_Records supplied:_
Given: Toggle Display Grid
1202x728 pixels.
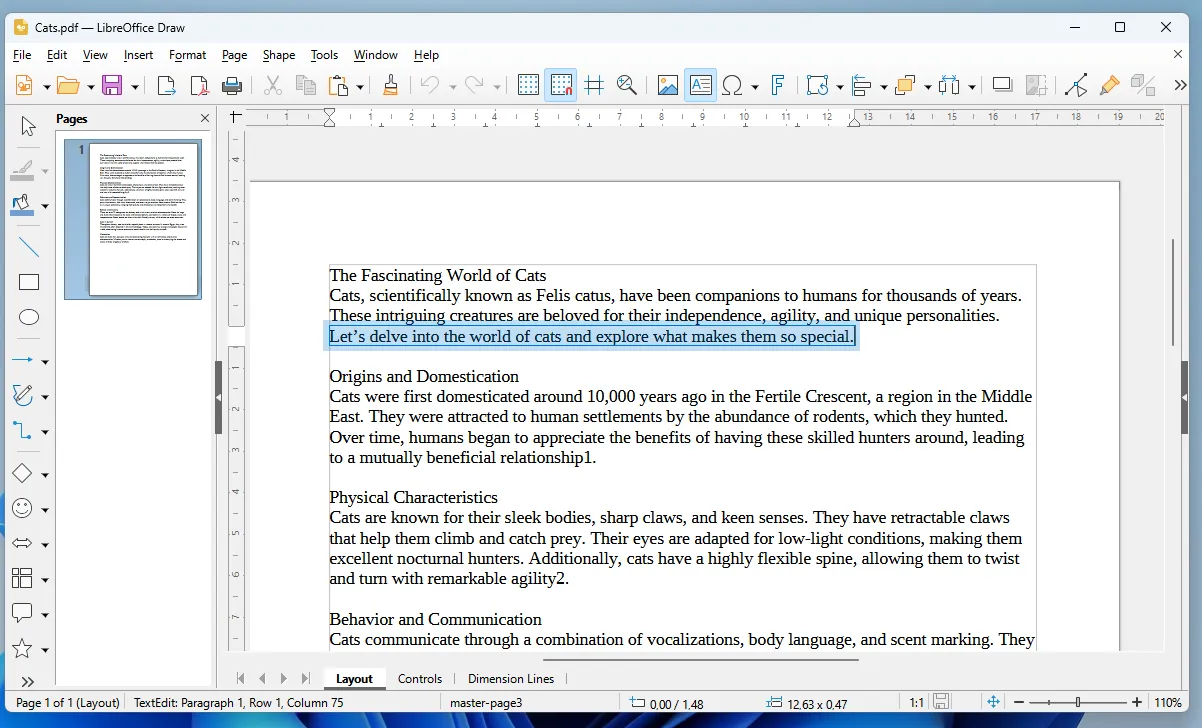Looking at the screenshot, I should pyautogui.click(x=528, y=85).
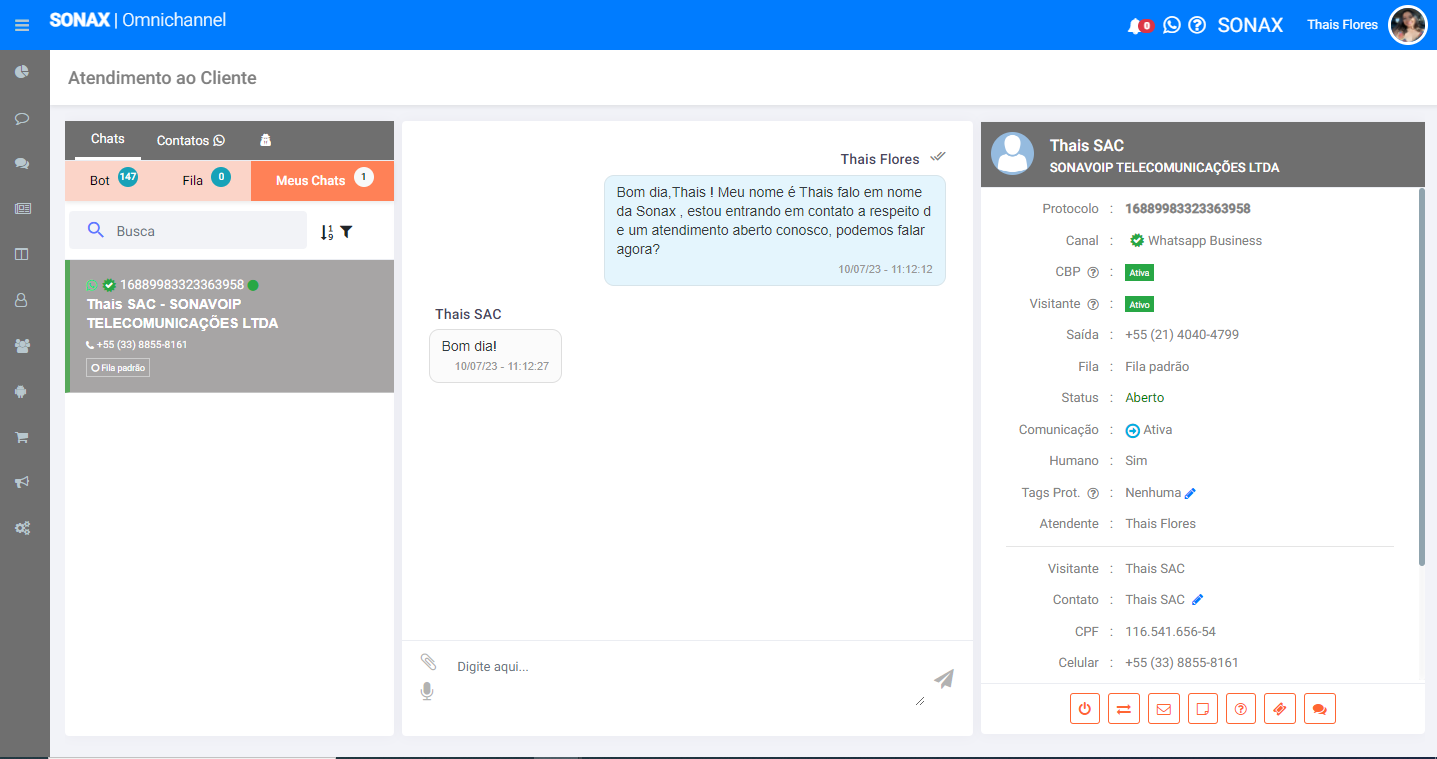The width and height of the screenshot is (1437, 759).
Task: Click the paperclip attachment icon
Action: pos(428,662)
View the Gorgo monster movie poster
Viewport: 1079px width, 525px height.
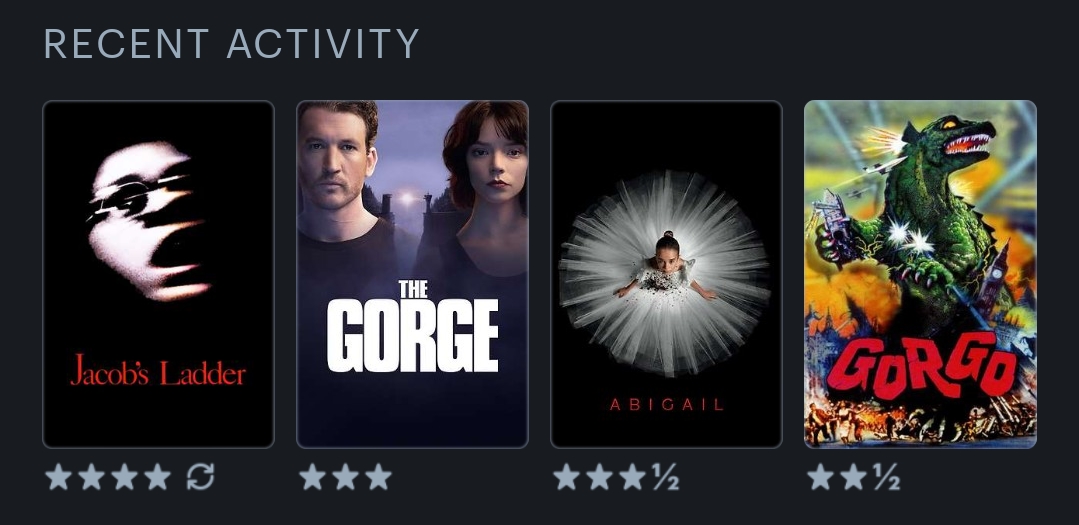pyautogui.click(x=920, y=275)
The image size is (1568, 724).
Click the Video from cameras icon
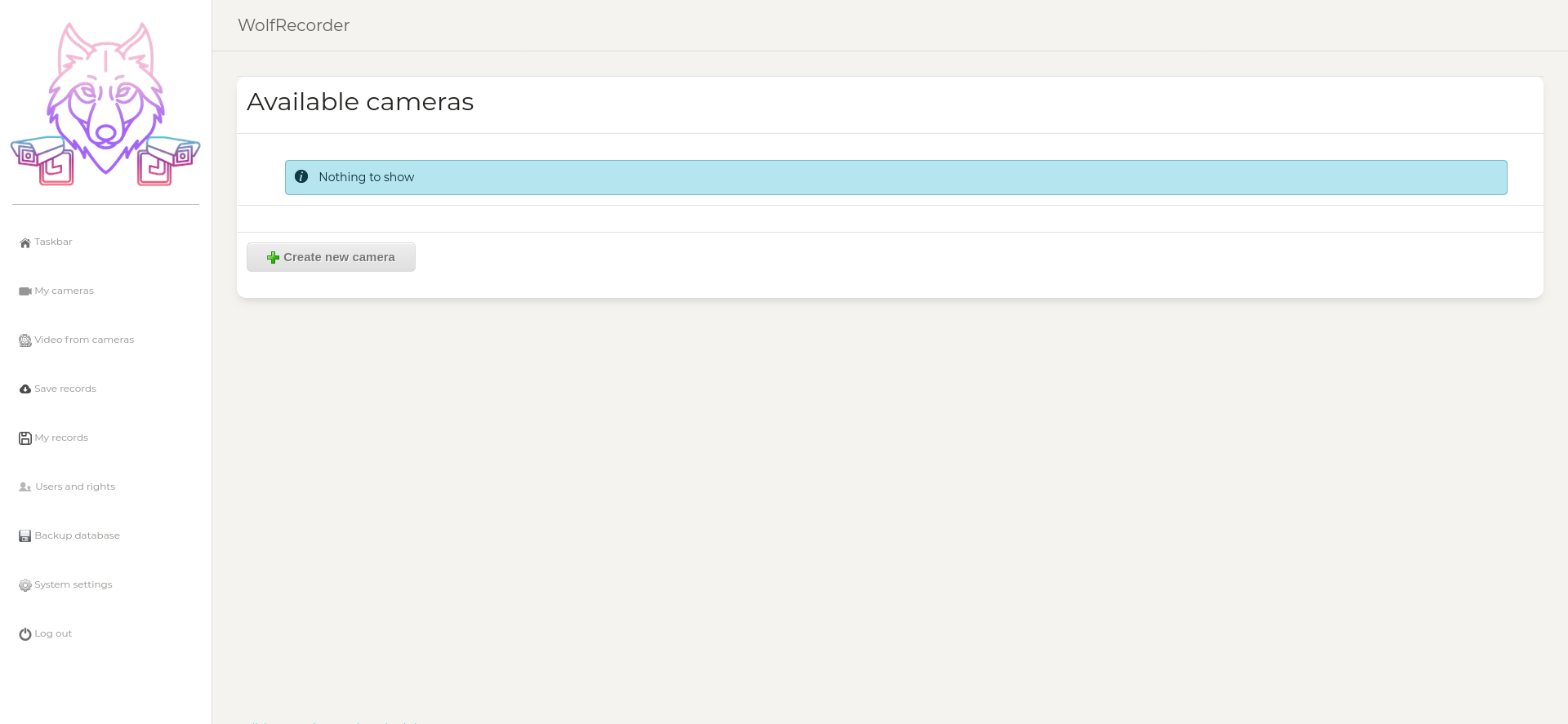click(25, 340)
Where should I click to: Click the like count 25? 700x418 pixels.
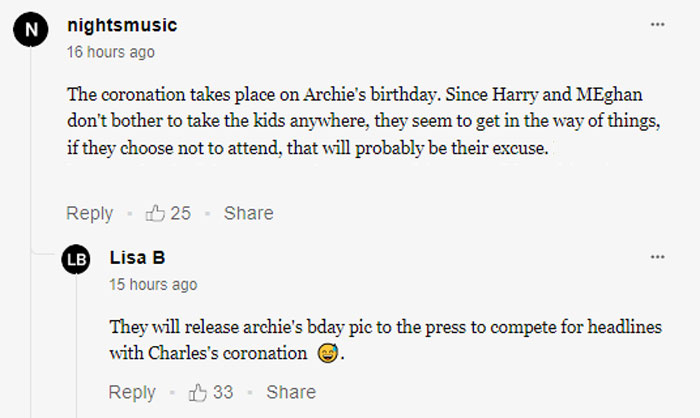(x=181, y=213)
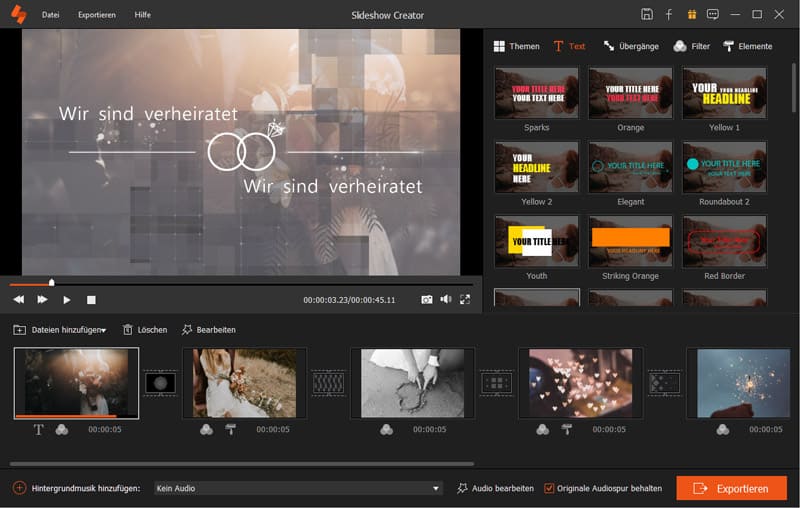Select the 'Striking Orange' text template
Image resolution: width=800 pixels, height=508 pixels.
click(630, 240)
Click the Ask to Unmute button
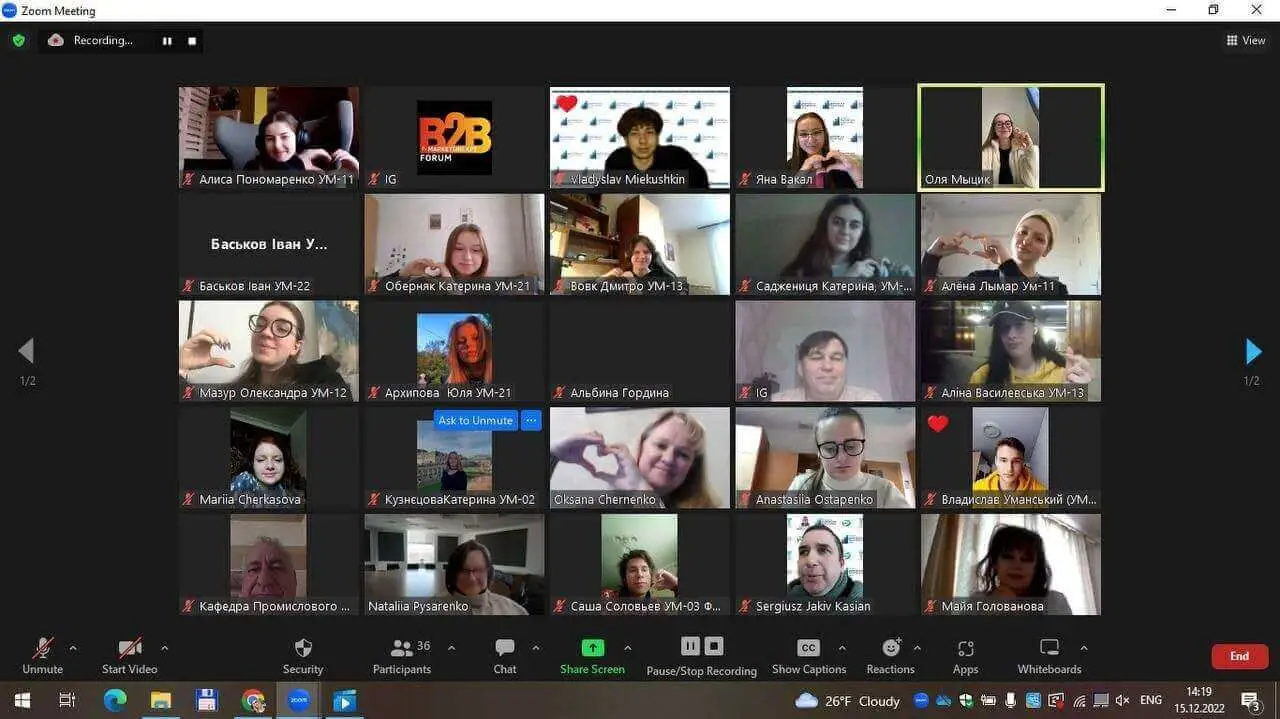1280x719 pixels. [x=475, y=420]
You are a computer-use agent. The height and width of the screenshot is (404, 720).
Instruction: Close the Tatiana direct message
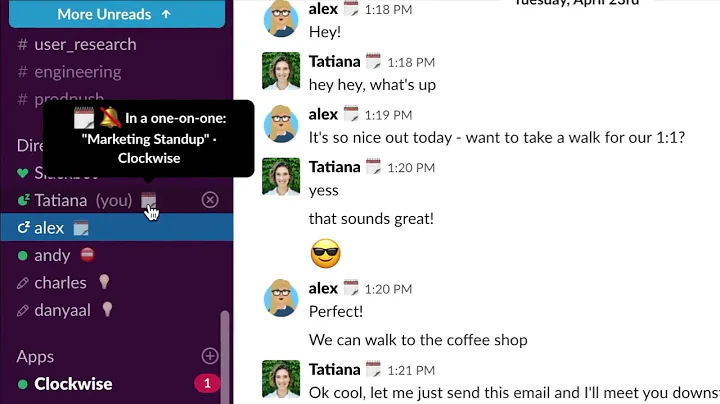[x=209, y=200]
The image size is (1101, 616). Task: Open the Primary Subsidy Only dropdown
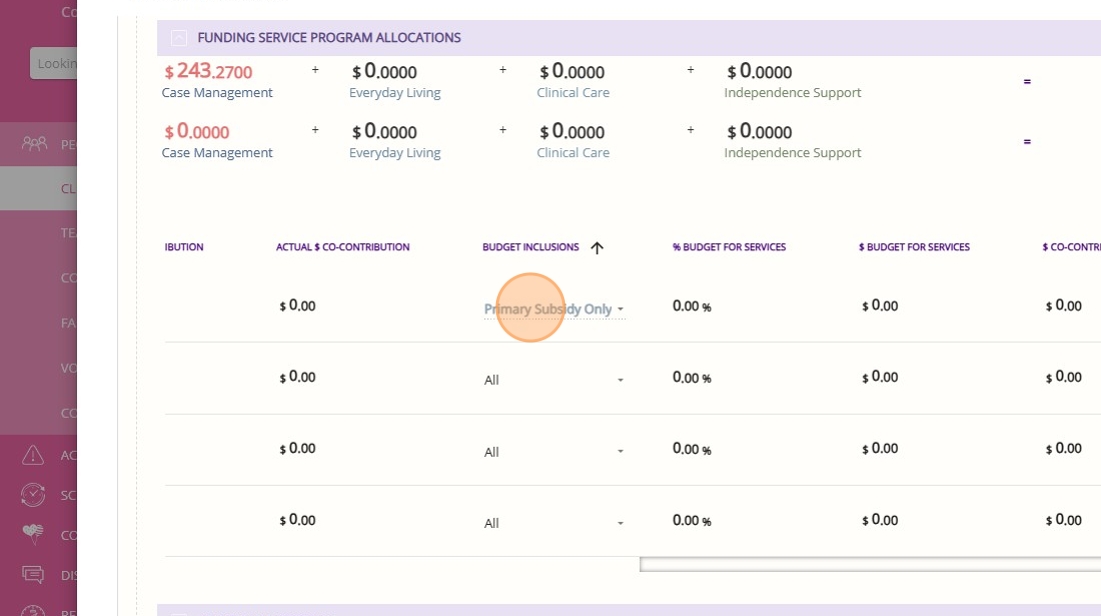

_Task to complete:_
Wherever the word "size" appears in the listing above, copy the whole line.

_Response to the exercise:_
The image size is (1568, 724).
The image size is (1101, 616). Task: Open the Primary Subsidy Only dropdown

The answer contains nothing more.